Task details. Say how many lines in the entries hold the string "browser", giving the number by itself.

Data shown.

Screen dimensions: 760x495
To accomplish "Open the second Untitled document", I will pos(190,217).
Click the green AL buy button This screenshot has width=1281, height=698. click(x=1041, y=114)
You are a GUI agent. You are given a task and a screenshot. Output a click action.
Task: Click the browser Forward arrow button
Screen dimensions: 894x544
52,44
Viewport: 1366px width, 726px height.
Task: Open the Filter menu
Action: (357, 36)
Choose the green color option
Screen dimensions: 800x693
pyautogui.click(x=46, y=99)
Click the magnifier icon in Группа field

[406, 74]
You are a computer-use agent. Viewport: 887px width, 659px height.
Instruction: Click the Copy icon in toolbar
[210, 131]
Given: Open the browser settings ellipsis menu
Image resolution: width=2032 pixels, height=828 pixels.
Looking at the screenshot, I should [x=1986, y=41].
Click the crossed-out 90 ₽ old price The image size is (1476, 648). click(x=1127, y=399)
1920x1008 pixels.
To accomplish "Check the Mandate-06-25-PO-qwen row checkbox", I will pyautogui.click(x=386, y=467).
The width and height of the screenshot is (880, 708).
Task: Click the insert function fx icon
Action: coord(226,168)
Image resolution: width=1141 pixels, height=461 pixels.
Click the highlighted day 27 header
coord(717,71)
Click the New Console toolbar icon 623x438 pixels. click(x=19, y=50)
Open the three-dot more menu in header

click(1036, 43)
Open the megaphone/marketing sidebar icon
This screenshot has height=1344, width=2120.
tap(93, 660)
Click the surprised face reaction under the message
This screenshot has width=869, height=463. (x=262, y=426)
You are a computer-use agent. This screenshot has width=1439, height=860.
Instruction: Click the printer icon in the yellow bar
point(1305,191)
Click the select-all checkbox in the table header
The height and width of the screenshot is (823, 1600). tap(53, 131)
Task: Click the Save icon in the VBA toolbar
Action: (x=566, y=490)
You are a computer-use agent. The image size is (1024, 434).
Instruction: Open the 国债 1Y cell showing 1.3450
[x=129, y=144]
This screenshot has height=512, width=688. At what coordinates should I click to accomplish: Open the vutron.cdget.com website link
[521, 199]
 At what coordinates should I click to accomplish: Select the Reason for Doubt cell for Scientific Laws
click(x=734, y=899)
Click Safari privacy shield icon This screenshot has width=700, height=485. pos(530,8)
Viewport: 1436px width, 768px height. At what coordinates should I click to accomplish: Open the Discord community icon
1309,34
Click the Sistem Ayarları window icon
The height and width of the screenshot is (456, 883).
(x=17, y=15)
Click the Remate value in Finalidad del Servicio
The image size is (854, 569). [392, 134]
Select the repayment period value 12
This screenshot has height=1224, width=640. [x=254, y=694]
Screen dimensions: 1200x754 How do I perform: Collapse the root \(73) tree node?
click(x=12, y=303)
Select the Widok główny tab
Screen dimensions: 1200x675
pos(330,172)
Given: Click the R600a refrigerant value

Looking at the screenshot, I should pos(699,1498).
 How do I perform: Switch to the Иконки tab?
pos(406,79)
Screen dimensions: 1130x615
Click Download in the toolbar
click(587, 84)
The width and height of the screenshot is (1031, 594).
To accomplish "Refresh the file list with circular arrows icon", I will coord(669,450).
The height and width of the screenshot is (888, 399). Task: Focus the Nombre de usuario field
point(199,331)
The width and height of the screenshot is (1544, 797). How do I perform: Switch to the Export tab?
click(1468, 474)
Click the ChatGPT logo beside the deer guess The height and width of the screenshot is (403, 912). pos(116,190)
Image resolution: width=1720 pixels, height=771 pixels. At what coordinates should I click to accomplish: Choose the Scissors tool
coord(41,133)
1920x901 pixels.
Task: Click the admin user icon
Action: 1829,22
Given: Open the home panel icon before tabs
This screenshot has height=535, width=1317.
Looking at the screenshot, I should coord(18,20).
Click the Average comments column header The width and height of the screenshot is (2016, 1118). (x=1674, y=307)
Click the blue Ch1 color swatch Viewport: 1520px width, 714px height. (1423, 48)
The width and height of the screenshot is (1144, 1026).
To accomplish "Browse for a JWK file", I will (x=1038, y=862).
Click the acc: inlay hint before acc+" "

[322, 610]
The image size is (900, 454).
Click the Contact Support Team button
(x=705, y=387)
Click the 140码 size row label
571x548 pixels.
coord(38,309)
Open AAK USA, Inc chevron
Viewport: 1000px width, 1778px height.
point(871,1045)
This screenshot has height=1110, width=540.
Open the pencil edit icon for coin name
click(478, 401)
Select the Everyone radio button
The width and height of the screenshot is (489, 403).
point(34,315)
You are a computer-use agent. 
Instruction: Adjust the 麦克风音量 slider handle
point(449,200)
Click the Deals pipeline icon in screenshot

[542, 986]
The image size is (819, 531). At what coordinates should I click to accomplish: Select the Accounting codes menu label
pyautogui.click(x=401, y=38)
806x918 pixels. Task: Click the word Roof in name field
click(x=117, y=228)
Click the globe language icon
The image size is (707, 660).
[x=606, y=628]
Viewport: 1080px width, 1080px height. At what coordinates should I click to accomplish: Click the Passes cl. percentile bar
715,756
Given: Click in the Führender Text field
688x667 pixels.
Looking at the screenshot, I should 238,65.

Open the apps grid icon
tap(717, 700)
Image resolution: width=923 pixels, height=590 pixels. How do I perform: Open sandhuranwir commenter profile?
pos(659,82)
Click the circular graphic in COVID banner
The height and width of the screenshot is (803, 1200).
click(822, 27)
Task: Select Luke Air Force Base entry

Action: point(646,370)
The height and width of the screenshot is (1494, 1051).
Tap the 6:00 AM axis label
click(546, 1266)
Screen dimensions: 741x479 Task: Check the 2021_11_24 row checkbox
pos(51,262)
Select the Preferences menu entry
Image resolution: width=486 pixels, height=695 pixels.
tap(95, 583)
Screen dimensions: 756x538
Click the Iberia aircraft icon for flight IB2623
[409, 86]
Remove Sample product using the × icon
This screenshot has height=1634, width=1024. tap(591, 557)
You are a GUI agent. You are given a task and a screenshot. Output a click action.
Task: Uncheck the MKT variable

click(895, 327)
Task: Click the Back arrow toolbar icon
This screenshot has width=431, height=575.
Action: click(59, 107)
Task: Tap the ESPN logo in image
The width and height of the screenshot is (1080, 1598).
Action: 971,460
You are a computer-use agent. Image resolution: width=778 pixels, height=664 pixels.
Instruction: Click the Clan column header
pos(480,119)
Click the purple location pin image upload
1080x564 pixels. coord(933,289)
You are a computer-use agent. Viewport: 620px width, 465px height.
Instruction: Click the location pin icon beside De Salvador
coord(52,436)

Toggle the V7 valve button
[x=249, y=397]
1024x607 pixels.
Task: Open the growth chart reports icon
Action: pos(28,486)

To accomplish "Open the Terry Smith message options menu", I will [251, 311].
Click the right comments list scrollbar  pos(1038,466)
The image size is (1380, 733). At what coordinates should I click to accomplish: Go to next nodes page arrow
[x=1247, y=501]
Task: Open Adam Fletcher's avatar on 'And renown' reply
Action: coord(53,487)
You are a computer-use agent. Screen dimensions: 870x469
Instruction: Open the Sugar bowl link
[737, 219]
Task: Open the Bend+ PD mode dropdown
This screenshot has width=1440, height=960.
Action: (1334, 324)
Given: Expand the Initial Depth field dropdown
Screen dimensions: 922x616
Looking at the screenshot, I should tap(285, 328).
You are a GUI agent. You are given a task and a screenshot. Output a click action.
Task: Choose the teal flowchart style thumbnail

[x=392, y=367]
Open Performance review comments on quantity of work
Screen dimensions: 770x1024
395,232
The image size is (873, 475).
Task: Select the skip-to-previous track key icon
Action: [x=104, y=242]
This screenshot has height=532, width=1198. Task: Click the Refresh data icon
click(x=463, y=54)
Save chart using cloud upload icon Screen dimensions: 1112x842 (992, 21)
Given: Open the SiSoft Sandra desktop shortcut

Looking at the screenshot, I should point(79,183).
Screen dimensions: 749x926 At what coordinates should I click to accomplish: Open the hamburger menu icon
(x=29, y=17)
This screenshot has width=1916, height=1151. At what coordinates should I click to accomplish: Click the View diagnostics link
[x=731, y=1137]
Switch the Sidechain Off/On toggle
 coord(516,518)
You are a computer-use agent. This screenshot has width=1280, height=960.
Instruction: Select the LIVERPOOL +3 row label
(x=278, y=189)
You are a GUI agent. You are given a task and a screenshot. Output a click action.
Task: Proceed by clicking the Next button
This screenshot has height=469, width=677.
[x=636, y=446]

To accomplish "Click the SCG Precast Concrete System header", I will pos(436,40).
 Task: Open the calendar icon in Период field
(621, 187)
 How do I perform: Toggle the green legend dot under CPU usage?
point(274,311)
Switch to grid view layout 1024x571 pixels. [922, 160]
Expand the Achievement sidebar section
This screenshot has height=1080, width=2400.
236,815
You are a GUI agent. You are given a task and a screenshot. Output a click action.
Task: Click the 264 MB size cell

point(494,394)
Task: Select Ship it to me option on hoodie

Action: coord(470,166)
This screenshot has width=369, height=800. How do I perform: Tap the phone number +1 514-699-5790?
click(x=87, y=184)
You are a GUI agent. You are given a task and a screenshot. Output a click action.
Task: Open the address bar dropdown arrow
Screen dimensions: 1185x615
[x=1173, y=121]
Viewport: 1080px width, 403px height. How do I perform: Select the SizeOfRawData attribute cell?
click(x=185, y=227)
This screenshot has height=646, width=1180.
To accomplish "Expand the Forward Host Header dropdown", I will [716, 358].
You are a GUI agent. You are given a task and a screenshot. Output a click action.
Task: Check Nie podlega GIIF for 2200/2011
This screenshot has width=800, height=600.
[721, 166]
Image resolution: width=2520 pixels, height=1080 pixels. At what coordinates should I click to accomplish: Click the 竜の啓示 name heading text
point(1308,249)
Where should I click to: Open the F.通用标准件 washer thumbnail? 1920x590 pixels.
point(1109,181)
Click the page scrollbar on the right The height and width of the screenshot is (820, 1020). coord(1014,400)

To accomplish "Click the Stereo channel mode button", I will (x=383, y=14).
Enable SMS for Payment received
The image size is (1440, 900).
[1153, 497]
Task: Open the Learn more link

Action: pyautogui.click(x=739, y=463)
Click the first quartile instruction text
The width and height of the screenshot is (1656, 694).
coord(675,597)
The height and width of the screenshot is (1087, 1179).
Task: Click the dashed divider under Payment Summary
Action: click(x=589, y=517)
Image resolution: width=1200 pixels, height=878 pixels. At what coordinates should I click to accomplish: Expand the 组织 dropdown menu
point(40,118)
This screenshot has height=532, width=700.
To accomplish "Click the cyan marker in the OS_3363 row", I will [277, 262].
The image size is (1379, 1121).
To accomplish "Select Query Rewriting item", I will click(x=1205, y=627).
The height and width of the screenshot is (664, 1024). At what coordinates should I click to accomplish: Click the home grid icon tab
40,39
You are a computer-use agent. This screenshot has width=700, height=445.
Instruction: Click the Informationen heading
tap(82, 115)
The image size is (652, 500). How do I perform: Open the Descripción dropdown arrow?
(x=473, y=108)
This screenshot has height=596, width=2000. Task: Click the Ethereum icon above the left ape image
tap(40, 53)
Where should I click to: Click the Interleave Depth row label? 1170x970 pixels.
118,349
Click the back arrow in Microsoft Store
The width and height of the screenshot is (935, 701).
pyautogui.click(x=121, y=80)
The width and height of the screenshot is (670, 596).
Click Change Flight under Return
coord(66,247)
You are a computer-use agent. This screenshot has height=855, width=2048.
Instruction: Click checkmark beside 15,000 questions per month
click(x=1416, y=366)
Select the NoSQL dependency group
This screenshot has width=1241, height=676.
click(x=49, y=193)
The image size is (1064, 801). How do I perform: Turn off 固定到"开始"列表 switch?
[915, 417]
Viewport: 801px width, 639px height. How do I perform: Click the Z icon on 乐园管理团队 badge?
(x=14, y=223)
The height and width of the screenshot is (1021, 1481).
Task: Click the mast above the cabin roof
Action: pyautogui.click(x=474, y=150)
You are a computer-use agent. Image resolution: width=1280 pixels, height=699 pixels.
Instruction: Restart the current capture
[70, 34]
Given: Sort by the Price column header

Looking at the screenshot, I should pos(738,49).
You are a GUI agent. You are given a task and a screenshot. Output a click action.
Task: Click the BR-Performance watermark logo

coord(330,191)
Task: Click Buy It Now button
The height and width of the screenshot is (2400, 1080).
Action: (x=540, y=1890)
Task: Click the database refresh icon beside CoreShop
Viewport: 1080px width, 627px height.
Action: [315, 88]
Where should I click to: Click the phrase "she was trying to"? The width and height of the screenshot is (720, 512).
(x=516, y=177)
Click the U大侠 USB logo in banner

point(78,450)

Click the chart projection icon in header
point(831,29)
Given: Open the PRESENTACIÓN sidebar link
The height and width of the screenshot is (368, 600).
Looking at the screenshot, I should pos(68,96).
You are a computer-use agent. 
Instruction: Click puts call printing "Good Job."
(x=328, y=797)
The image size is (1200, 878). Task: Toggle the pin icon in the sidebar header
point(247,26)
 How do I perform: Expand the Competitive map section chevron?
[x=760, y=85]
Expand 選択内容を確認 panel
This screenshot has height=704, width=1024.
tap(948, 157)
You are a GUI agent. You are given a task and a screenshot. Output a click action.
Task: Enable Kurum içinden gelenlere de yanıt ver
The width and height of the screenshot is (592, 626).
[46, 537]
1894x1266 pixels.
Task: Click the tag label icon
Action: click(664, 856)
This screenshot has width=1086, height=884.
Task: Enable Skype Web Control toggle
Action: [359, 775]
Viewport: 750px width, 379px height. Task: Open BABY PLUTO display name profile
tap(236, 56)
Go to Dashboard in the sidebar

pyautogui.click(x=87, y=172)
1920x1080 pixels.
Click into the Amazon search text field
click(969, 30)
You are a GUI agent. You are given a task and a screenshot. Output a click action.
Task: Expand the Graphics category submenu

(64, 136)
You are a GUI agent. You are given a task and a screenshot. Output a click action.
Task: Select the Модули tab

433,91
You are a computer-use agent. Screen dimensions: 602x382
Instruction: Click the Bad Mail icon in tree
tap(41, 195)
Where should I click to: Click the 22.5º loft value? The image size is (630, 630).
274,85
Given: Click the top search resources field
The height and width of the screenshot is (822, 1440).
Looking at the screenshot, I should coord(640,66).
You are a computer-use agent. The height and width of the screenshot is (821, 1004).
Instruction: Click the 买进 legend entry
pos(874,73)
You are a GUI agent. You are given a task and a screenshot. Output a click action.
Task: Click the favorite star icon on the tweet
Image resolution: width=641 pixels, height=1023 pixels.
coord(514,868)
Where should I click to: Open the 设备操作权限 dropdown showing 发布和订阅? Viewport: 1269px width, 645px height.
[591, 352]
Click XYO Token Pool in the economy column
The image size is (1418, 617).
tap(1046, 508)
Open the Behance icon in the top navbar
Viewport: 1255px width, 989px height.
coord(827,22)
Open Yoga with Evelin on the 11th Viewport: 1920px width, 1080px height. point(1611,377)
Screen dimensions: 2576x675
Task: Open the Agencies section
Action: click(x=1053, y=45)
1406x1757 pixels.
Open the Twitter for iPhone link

Task answer. 2